Die Haare der abgeschlagenen Köpfe wurden auch zur Verzierung der Schilde und Speere der Iban-Krieger verwendet. Derjenige, der den Kopf des Feindes zum Stamm brachte, galt als mutig und tapfer, und seine Tat wurde mit Tätowierungen auf Händen und Fingern belohnt ? leider gibt es keine Fotos dieser spezifischen Tätowierungen; sie bestanden aus verschiedenen Formen von sich bewegenden Tieren.
Für die Iban wie auch für alle anderen Eingeborenenstämme Borneos sind Tätowierungen ein wichtiger Teil ihrer Kultur.
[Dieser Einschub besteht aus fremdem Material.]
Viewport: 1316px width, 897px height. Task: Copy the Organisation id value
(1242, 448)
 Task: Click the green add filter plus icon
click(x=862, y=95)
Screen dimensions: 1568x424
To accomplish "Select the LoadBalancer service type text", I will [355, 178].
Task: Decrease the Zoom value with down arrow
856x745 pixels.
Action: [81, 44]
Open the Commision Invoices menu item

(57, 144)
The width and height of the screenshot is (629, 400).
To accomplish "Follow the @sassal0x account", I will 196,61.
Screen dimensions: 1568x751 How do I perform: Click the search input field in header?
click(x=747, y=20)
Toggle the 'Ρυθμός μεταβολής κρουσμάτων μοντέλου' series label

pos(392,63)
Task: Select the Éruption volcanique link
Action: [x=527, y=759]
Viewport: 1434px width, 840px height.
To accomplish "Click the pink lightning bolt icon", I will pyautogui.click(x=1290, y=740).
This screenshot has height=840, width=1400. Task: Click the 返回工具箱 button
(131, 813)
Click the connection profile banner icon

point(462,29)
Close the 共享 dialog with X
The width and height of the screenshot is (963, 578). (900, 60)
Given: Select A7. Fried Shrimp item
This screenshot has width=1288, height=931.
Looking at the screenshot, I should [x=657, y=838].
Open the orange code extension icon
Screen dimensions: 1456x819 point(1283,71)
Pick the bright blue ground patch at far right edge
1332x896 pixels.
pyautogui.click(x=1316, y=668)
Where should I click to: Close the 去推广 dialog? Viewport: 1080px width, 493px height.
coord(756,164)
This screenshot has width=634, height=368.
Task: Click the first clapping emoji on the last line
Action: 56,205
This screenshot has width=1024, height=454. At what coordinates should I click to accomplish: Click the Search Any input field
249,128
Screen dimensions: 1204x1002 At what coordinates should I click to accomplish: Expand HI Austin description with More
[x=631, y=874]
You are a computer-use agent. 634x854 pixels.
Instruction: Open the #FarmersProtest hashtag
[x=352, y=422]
Im Zuge der Globalisierung und Modernisierung auf der ganzen Welt haben sich die jüngeren Generationen auf der Insel dafür entschieden, sich nicht tätowieren zu lassen, aus Angst, keine guten Jobs zu bekommen. Dennoch sind Tätowierungen bei vielen Einwohnern auf der ganzen Insel zu sehen - mit Ausnahme der Hand-Tätowierungen. Von allen Stämmen sind die Iban am häufigsten tätowiert, die ihre Muster von den Kayan, Kenyah und Bakatan geerbt haben. Ein Kuriosum ist, dass bei einigen Stämmen in Malaysia die Punkte zwischen Zeigefinger und Daumen die Tätowierungen der Krieger sind, die sie getötet haben. Jede Ähnlichkeit mit den heutigen Tätowierungen in brasilianischen Gefängnissen und in Russland kann das kein Zufall sein!
Durch die Einmischung der westlichen Kultur, genauer gesagt durch die Entscheidung der Gouverneure der Staaten Sarawak und Kalimanjan (die Iban-Gebiete umfassten), wurde die Kopfjagd in den 100 Jahren vor dem Zweiten Weltkrieg verboten. Diejenigen, die im Ersten Weltkrieg kämpften, erhielten die Tätowierungen, die den Kriegern verliehen wurden, aber sie praktizierten keine Enthauptung mehr und erhielten keine Tätowierungen an den Händen.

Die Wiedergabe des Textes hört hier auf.